La consigne -
Répondez aux questions suivantes à partir de l'extrait ci-dessous sur les écrivains shanghaïens de « tingzi jian ».
1. Comment l'extrait définit-il une « tingzi jian » ?
2. Vers quelle ville une partie de ces écrivains est-elle partie en quittant Shanghaï ?
3. En quelle année et sous quel contrôle la revue Wanxiang a-t-elle été fondée à Shanghaï ?

━━ Section du document

6Outre la question de la justice, les études sur la culture métropolitaine constituent un autre fil conducteur de l’ouvrage de Zhan Yubing. L’auteur montre que la transformation de Lu Ping d’homme élégant et romantique en un personnage triste et nostalgique s’explique par les difficultés économiques croissantes connues par Sun Liaohong. Celui-ci, comme le signale Zhan Yubing, fait partie des écrivains shanghaïens habitant une « tingzi jian », soit une sorte de chambre de bonne construite au-dessus de la cuisine, derrière le fond de la salle principale. Une partie des « écrivains de tingzi jian » ont plus tard quitté Shanghaï pour Yan’an, base des communistes avant 1949, pour devenir des révolutionnaires. Les chercheurs leur accordent une attention particulière, Mao Zedong les ayant crédités d’avoir traversé deux périodes historiques, la première dominée par propriétaires fonciers et bourgeois, la seconde par les communistes. Alors que les « écrivains de tingzi jian » qui ont choisi de rester à Shanghaï, parmi lesquels Sun Liaohong, sont largement négligés. Or, pour Zhan Yubing, ils ne sont pas moins révolutionnaires que les premiers. Ayant connu une vie difficile dans les bas-fonds de la société shanghaïenne, ils formulent une critique sociale qui peut être indirecte ou masquée sous les dehors d’une littérature divertissante. Cette littérature fait parfois office de trompe-l’œil, dissimulant une position engagée. C’est le cas, comme le démontre l’auteur de Xiandai yu zhengyi, de la revue Wanxiang [Panorama], fondée en 1941 à Shanghaï sous le contrôle strict des Japonais.

━━━━
━━ Extrait de données

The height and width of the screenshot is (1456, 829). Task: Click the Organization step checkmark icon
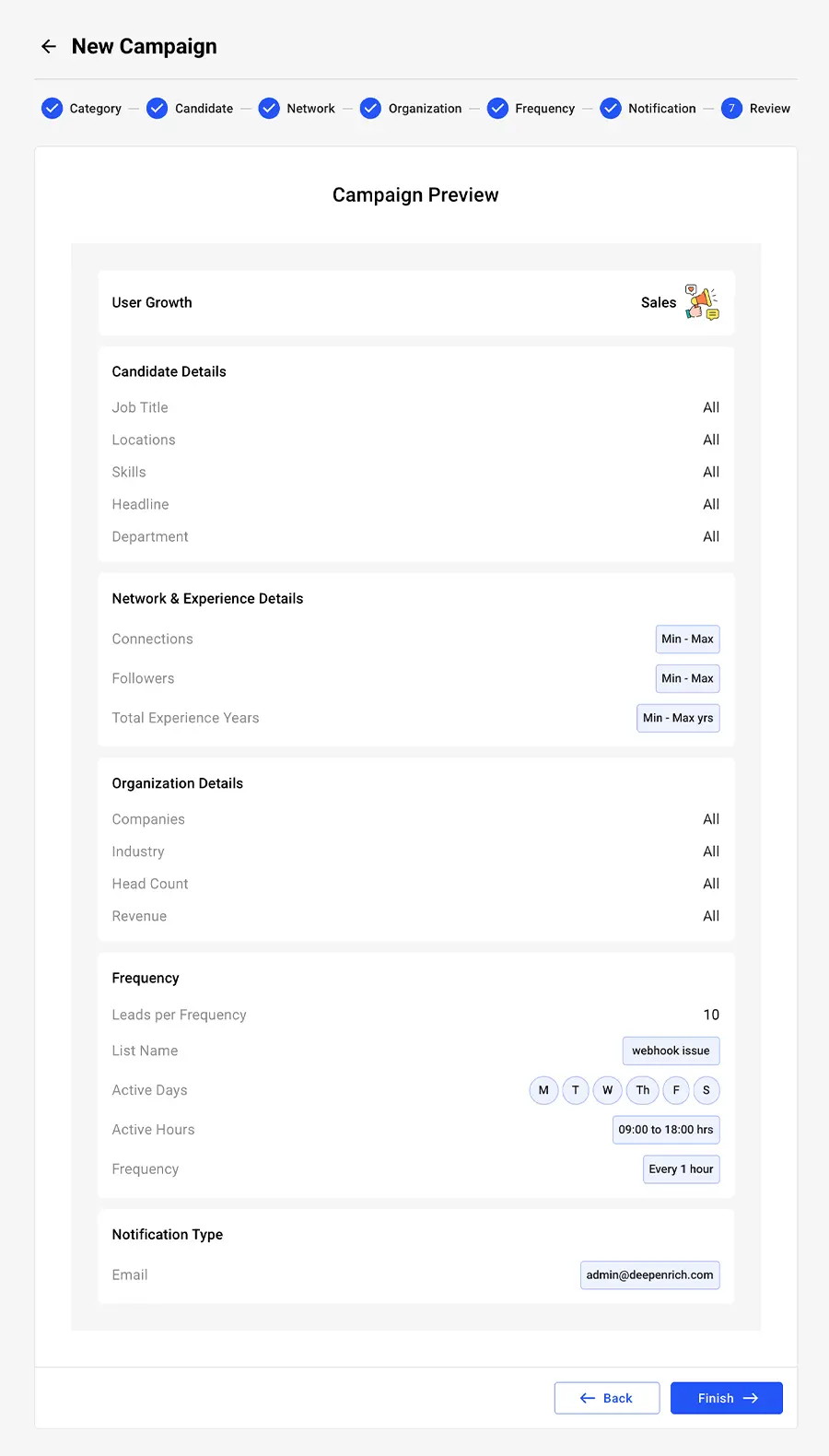[x=370, y=109]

━━━━

Réponse à l'exercice -
1. C'est une sorte de chambre de bonne construite au-dessus de la cuisine, derrière le fond de la salle principale.
2. Ils sont partis pour Yan'an, base des communistes avant 1949.
3. Elle a été fondée en 1941, sous le contrôle strict des Japonais.